- Selected excerpt
The Bombay resembles a miniature black leopard, with a glossy jet-black coat and brilliant copper eyes, combining the body style and personality of the Burmese with the solid coloration of the black American Shorthair. This well-balanced breed is medium in size, muscular in development, and moderate in body style. The Bombay has surprising weight for its size. The legs are in proportion to the body and the tail, which is straight, medium in length, and neither short nor whippy. Adult males weigh 8 to 11 pounds; adult females weigh 6 to 9 pounds. The head is pleasingly rounded with no sharp angles. The face is full with considerable breadth between the eyes, blending gently into a broad, well-developed, moderately rounded muzzle that maintains the rounded contours of the head but doesn’t have a snubbed look. In profile, there’s a visible moderate stop. The eyes are set far apart and have a rounded aperture. The medium-sized, alert ears tilt slightly forward and are set well apart on the rounded skull. They’re broad at the base and have slightly rounded tips.

The Bombay comes in one color: black to the roots. The lustrous, close-lying coat is fine, short, and satin-like in texture, and has a shimmering patent leather sheen. The nose leather and paw pads are also black. The eye color ranges from gold to copper—the greater the depth and brilliance, the better. Allowable outcross breeds are generally black American Shorthairs and sable Burmese. In TICA, the Bombay is part of the Burmese breed group; the ASH is not an accepted outcross.


The Bombay is a human-made hybrid, the inspiration of the late Nikki Horner, who wanted to leave a living legacy in fur when she went to meet her champion show cats at the Rainbow Bridge. A breeder and exhibitor since the age of 16, Horner bred American Shorthairs, Burmese, Exotics, Himalayans, Persians and Siamese over her long, successful career in the cat fancy.

But Horner decided she wanted a greater challenge—to create her own breed. Looking at the sable Burmese and the black American Shorthair (she was breeding both at the time), she imagined a Burmese with a sleek black coat and snapping copper eyes—sort of a mini-panther.

Her first attempt to breed her dream cat in 1958 was a disappointment. The kittens of those first litters, the product of crosses between non-pedigreed black domestic shorthairs and sable Burmese, were all black, since the black is dominant over the sable color of the Burmese. However, the overall look didn’t match Horner’s master plan. The kittens looked more like poor American Shorthairs than like black Burmese. Their coats were too long, their eye color wasn’t bright, and their body type, Homer noted, was "big and horsey."

In 1965, she decided to give her mini-panther another try. This time, she chose her breeding stock more carefully, using a good-quality black American Shorthair female and one of her best sable Burmese males. Between 1966 and 1972, Horner bred 27 litters, eventually achieving the look she wanted—a breed with the body type and short, polished coat of the Burmese and the American’s copper-colored eyes and black coat.

- Extracted entries
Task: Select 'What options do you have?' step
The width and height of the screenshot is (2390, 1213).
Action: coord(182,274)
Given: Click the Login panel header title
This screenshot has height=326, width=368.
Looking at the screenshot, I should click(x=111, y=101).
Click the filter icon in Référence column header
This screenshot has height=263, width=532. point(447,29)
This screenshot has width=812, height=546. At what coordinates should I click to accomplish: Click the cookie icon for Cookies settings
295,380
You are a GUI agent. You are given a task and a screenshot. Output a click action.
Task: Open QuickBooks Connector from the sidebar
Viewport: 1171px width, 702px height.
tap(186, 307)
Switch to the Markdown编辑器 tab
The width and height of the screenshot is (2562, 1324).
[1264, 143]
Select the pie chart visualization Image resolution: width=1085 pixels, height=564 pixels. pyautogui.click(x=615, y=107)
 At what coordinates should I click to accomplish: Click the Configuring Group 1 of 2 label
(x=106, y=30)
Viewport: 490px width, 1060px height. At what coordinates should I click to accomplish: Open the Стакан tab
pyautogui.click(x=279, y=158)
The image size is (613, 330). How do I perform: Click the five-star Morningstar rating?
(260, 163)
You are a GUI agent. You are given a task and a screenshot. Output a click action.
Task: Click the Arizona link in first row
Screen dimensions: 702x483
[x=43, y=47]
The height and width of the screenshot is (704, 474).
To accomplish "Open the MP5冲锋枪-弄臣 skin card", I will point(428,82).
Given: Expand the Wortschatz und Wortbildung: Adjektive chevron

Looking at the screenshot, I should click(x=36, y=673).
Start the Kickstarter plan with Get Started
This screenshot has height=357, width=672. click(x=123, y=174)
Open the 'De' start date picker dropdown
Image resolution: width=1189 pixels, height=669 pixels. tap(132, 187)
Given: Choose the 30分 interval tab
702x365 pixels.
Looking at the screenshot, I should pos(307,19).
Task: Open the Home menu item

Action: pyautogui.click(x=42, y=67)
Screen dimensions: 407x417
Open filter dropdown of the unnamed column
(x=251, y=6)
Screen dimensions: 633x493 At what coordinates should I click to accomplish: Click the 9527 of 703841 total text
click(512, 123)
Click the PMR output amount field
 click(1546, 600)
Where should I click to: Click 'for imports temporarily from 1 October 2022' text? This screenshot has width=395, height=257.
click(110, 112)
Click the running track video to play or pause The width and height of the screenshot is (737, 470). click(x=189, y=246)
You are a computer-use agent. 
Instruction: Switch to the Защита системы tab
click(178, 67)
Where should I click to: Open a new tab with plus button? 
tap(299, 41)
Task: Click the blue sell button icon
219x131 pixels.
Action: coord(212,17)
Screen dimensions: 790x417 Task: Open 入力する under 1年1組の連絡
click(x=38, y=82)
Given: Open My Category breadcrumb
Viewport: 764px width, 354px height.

- Tasks for this exercise
• A. Write out the passage of the Bombay breed description that opens with the words containing "In 1965, she" and closes with "and black coat.".
• B. According to the Bombay breed description, how much do adult males weigh?

- The responses
• A.
In 1965, she decided to give her mini-panther another try. This time, she chose her breeding stock more carefully, using a good-quality black American Shorthair female and one of her best sable Burmese males. Between 1966 and 1972, Horner bred 27 litters, eventually achieving the look she wanted—a breed with the body type and short, polished coat of the Burmese and the American’s copper-colored eyes and black coat.

• B. 8 to 11 pounds